C-skeleton in the genetic code from a basic series 5 → 0, guiding valences and other numeral features in the code

Main Article Content

Åsa Wohlin

Abstract

The search for regularities in the background for the genetic code and its codon assignments is here further developed, earlier shown to have many correlations with numeral series of integers 5 →0 with different exponents. The atomic mass analysis here counts on 20 + 4 double-coded amino acids, here including Ile AUA as such.

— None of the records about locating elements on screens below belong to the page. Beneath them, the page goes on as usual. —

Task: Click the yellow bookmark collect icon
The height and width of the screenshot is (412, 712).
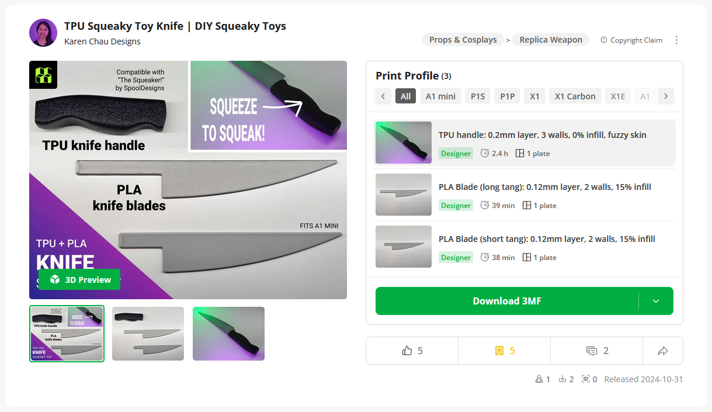Action: coord(499,351)
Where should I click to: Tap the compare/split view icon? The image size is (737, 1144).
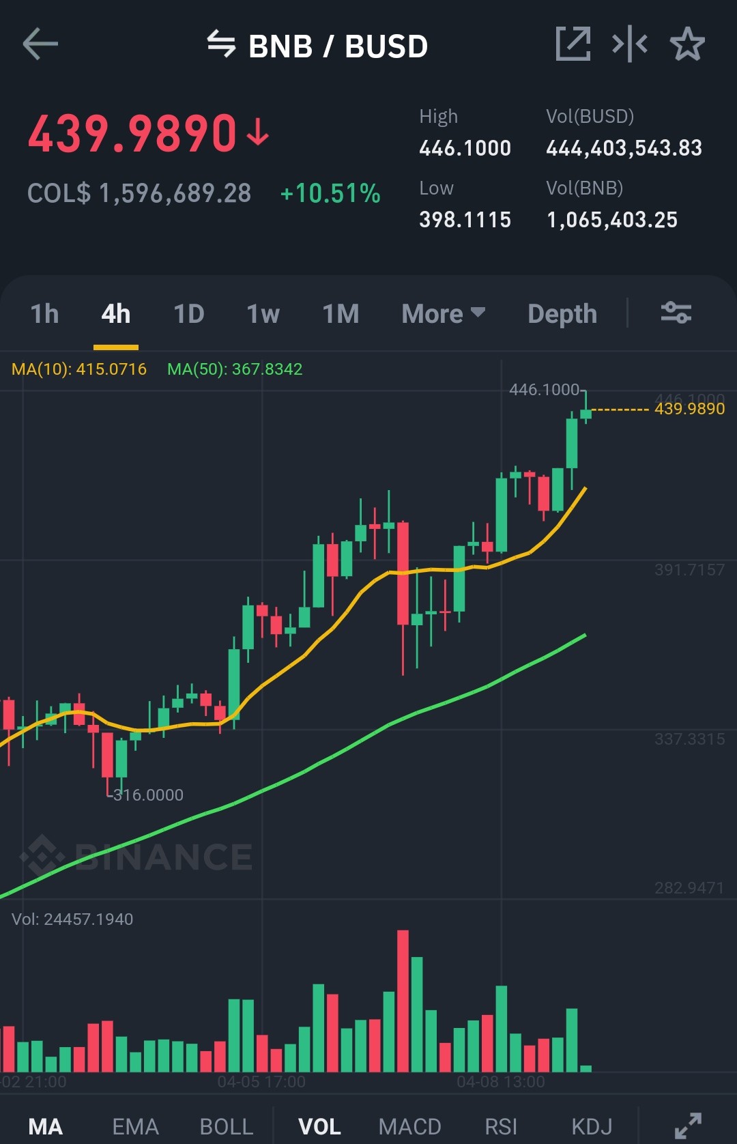630,44
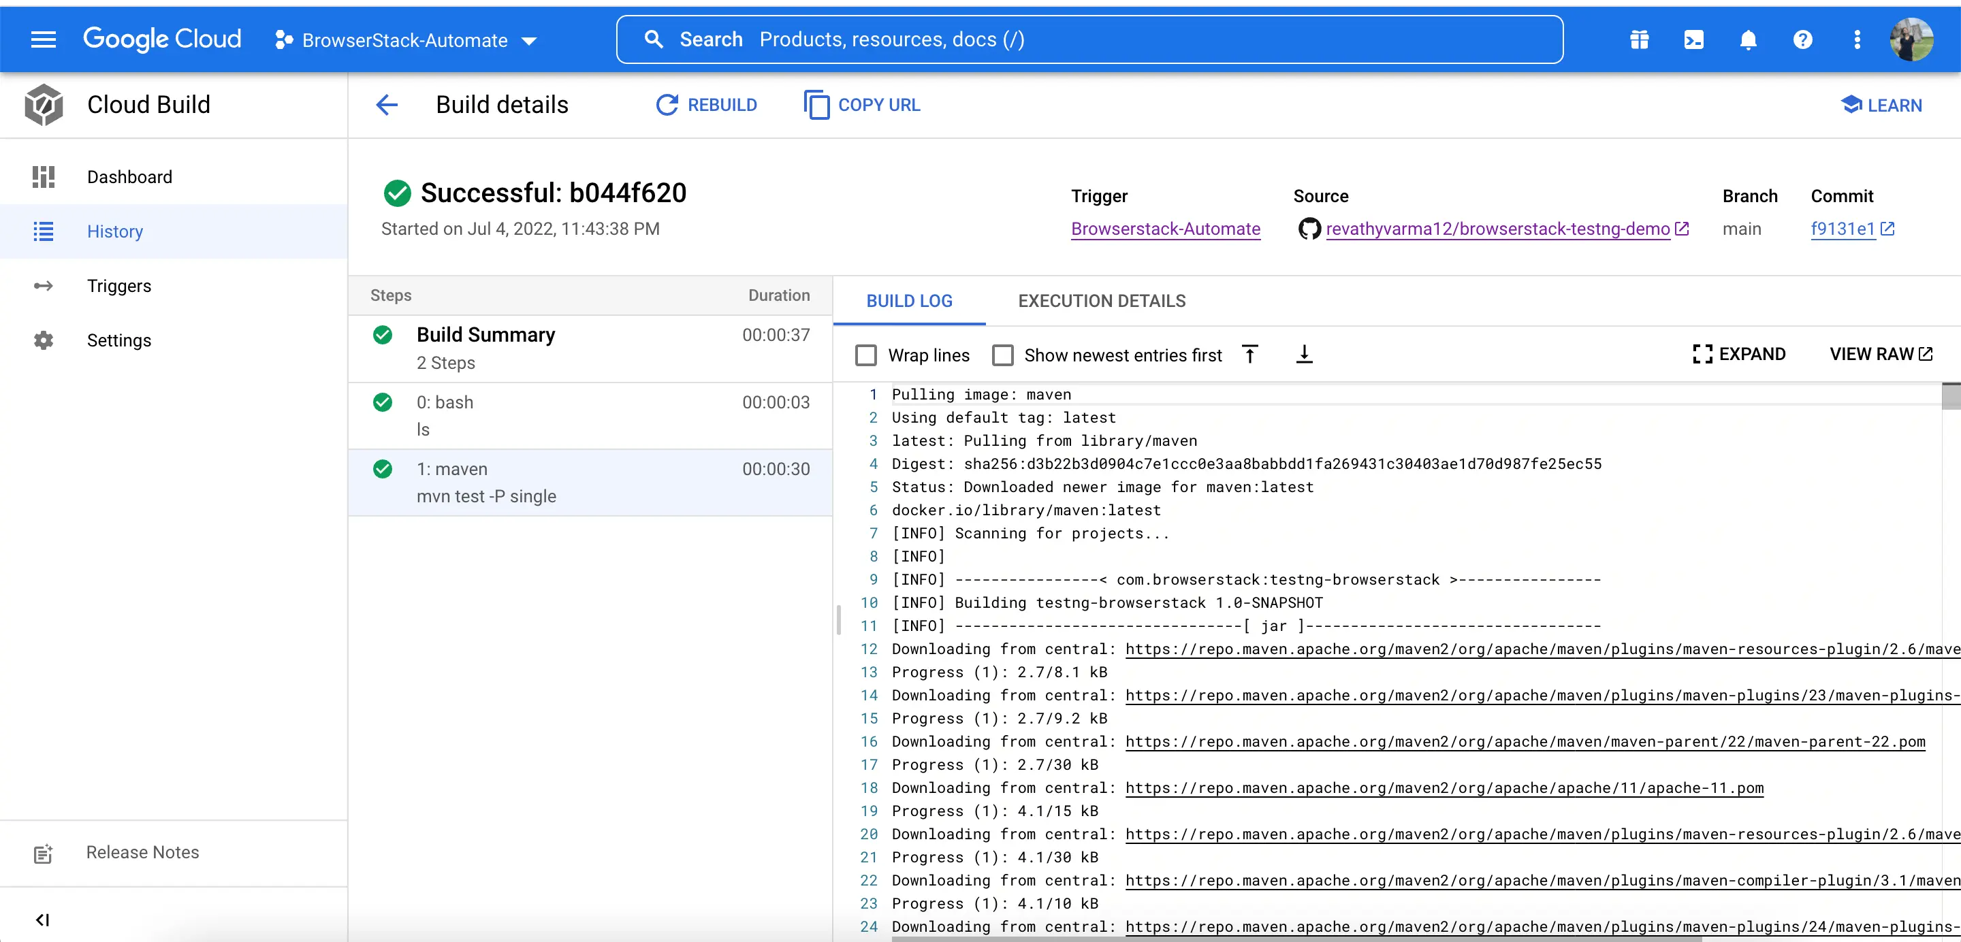The height and width of the screenshot is (942, 1961).
Task: Expand the build log view
Action: click(1739, 354)
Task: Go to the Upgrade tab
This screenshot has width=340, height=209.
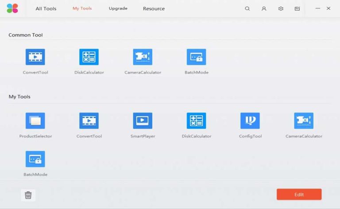Action: coord(118,8)
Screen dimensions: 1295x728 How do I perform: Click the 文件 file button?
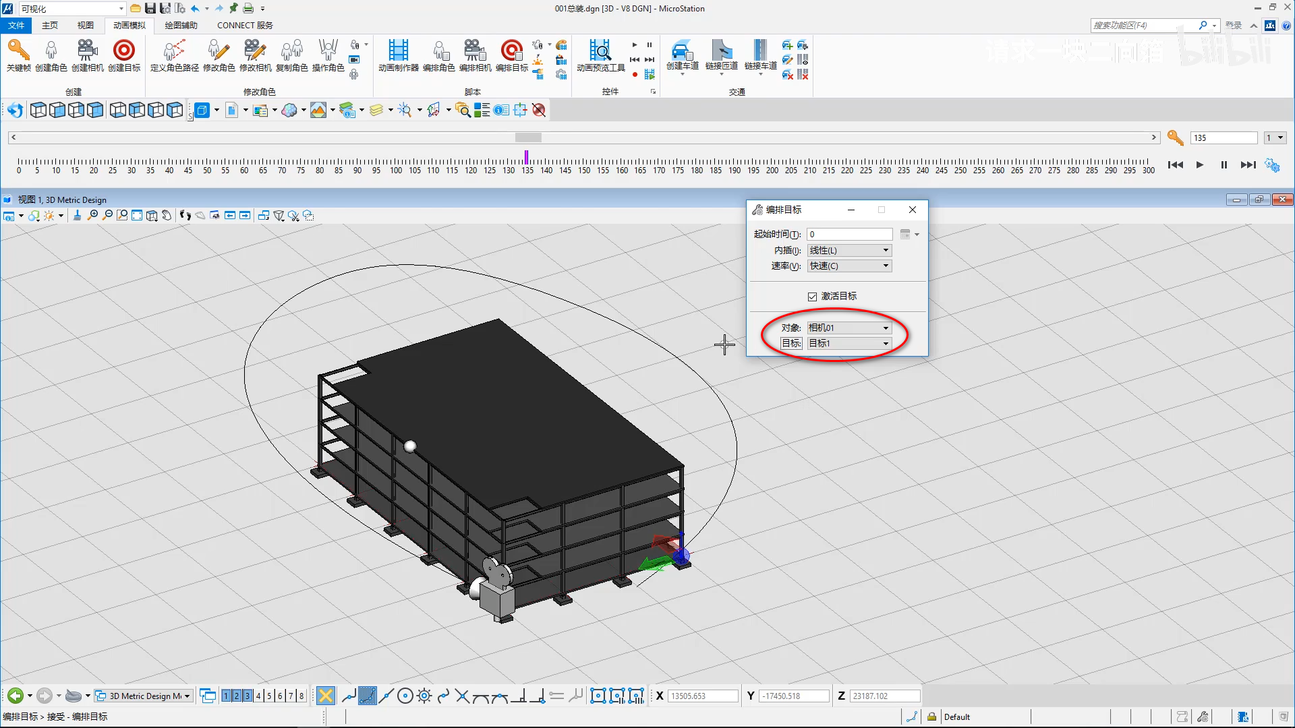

            A central finding here is that the C-skeleton seems to build on an hierarchical development of the mentioned basic series giving top numbers equal to those returning in side-chain divisions and on first three levels those of C-atoms in base-pair domains. It can very elementary explain the 3/2-division in the weight series.


            A few main results from earlier articles are shortly recapitulated, since it’s shown here that an x­3-series times 15 (x = integers 5 → 0) joins those earlier aspects and add new ones.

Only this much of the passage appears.